Something an agent (Scott Tremeil) said at the NJ SCBWI agent panel really put a point on something I’d been thinking for a long time and hadn’t quite gotten around to articulating. We were asked to give listeners one parting piece of advice. Mine, perhaps selfishly, was about the wonderful benefits of revision and getting a good critique group (since I want to see very, very polished manuscripts, of course).
Scott said that, sometimes, if he hears that a writer has been working on a manuscript for 10 years or so, that’s a red flag for him. I have to completely agree. Writers who are emotionally tied up in their story to an extreme degree are also a red flag. These issues make me worry: Is the writer too close to the manuscript to be able to see it objectively and revise it accordingly?

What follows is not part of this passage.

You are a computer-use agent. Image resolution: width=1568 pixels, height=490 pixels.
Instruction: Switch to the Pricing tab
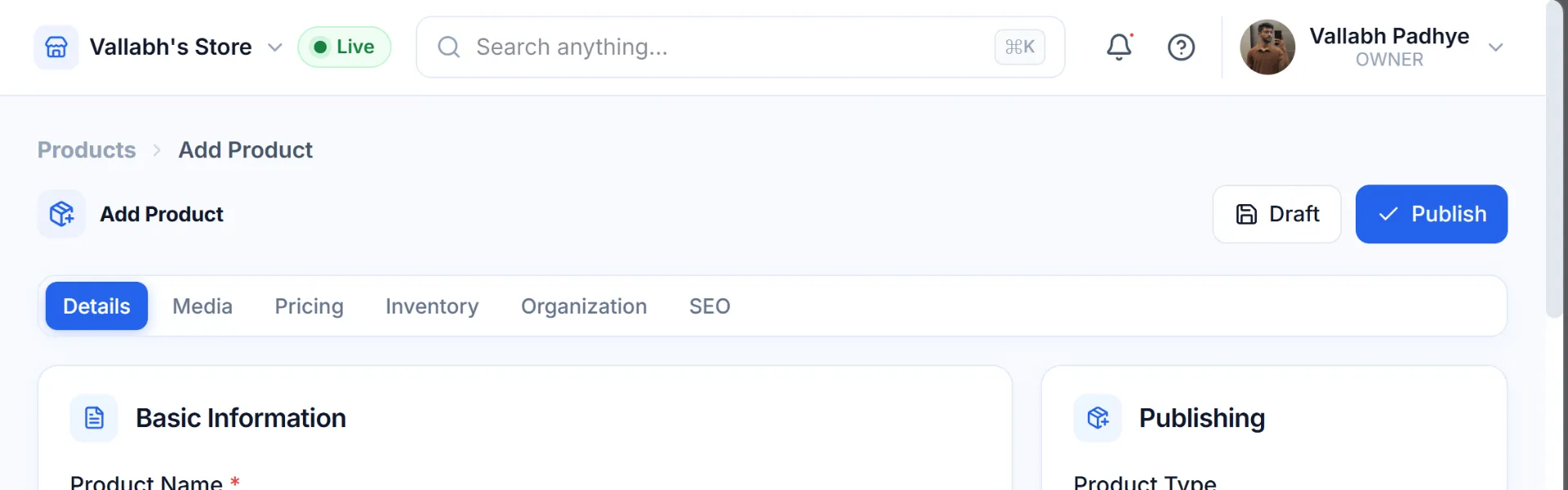(x=309, y=306)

Is it too precious for them? Are they so emotionally involved with the piece that getting it rejected by a publisher will be damaging? Are they so invested in a particular story or can they move on from it to write something else? Will it also take them 10 years to craft the next book?
Writers who belabor something for years are problematic. I know some mad geniuses like Harper Lee only have one great book in them. In today’s market, though, the ideal writer (to an agent or publisher, that is) can turn out consistent, quality manuscripts about once a year. This way you can always have a next book coming out and you can start building your readership. You’ll have a brand and, twice a year, readers can look for you on shelves — once in hardcover for this year’s book, once in paperback for last year’s.
Writers who are writing about a personal subject that is very close to their hearts make me anxious, too. If you are writing a story, for example, about the death of a character’s sister to, Heaven forbid, work through that tragedy happening in your own life, how will you deal with an editor rejecting that story? Or with an editor coming in and wanting you to make changes? Is your subject matter too close to home? Is an experience in the novel too precious and too reflective of your own life?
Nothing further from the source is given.